“Is there no hope—no means of rallying—of struggling through the difficulty?” continued Lady Selina.

Mr. Mark looked very grave, and shook his head.

“I fear that this has been no thing of yesterday. The firm must have been for some time in a tottering state, though appearances were so carefully kept up that the crash took every one by surprise.”

“The strangest thing of all,” said Lady Selina, “is, that Mr. Effingham himself should, as you tell me, have disappeared—not have ventured to face his creditors!”

“It is strange,” observed the lawyer almost sternly; for he was an honest, straightforward man, who had not learned to regard all things as fair in the way of business. “It is strange!” he repeated more slowly: “when the affairs of the firm are wound up, we shall be better able to account for such a step on his part. It was this disappearance which touched Mrs. Effingham so nearly; she bore the news of the failure with a degree of firmness which, I own, surprised me; but when I informed her that her husband had fled, she was struck down at once; I was seriously alarmed for the consequences.”

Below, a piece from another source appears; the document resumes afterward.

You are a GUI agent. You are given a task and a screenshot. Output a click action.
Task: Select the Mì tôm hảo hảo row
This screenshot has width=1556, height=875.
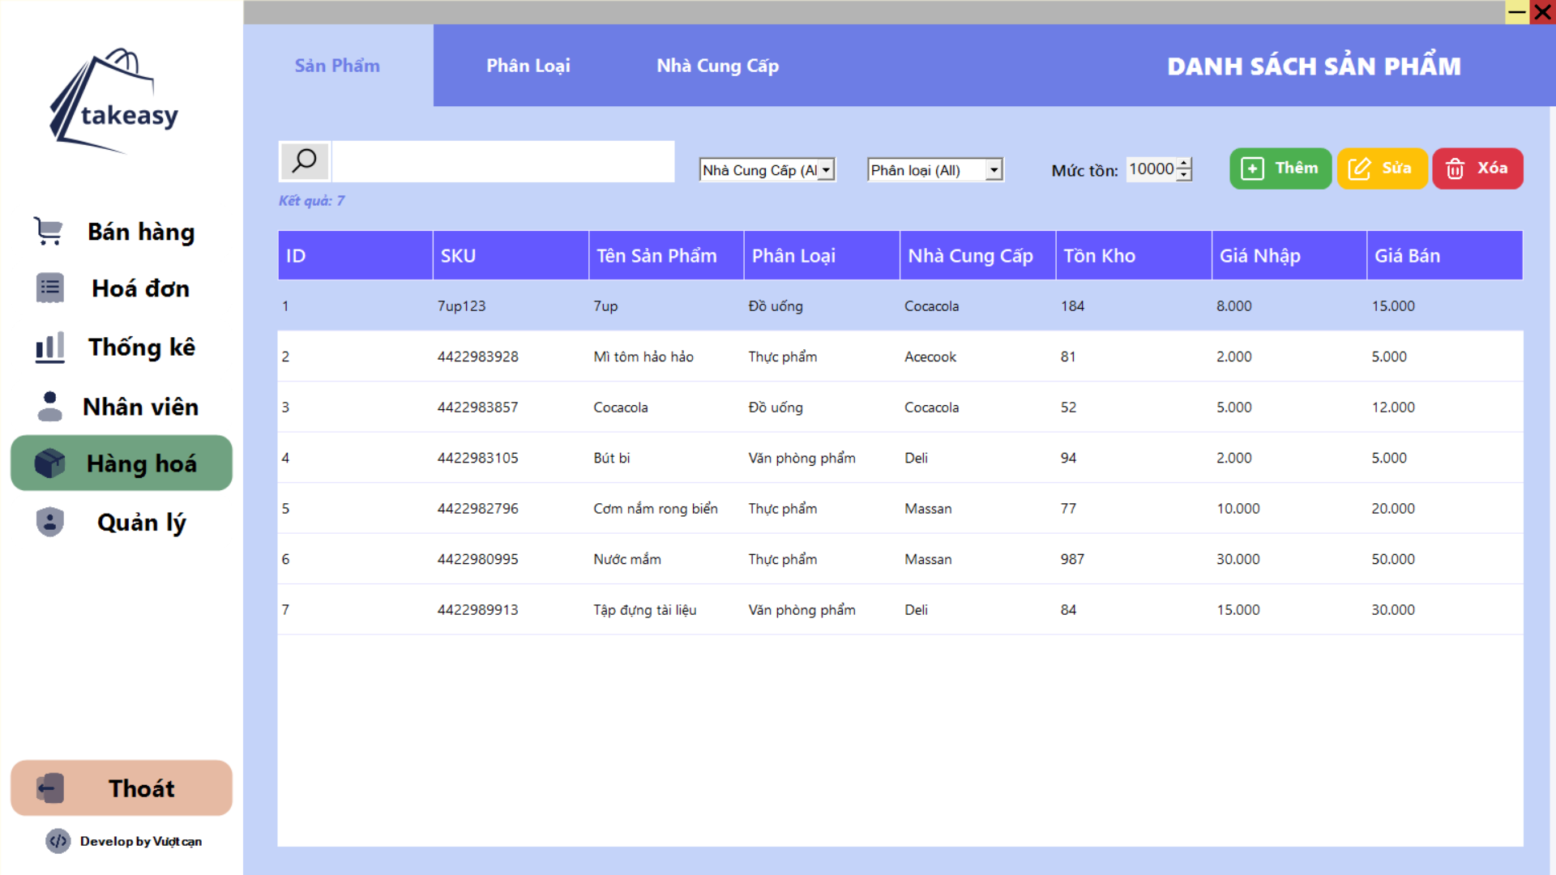(643, 356)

“Oh! she is subject to hysterical fits; they do not alarm those who know her,” said the lady, whose malice would glance forth even at a time like this. “Of course Mrs. Effingham must feel the change in her fortunes; none shrink from poverty more than those who have once experienced its trials.”

“Mrs. Effingham is secured from anything approaching to poverty,” said the lawyer; “ample provision has been made for her comfort. Sixty thousand pounds were settled upon her not long after her marriage.”

“Sixty thousand pounds! and settled upon Mrs. Effingham!” exclaimed Lady Selina; “and what becomes of the rest of the family?”

“As you are aware, madam, the dowry of the late Lady Arabella Effingham, amounting to ten thousand pounds, was, by her will, divided share and share alike between her two surviving daughters. That is safe—invested in Government securities; for the rest, everything—house, furniture, estate—will, doubtless, be seized and disposed of for the benefit of the creditors.”

“But the sixty thousand pounds that you mentioned?”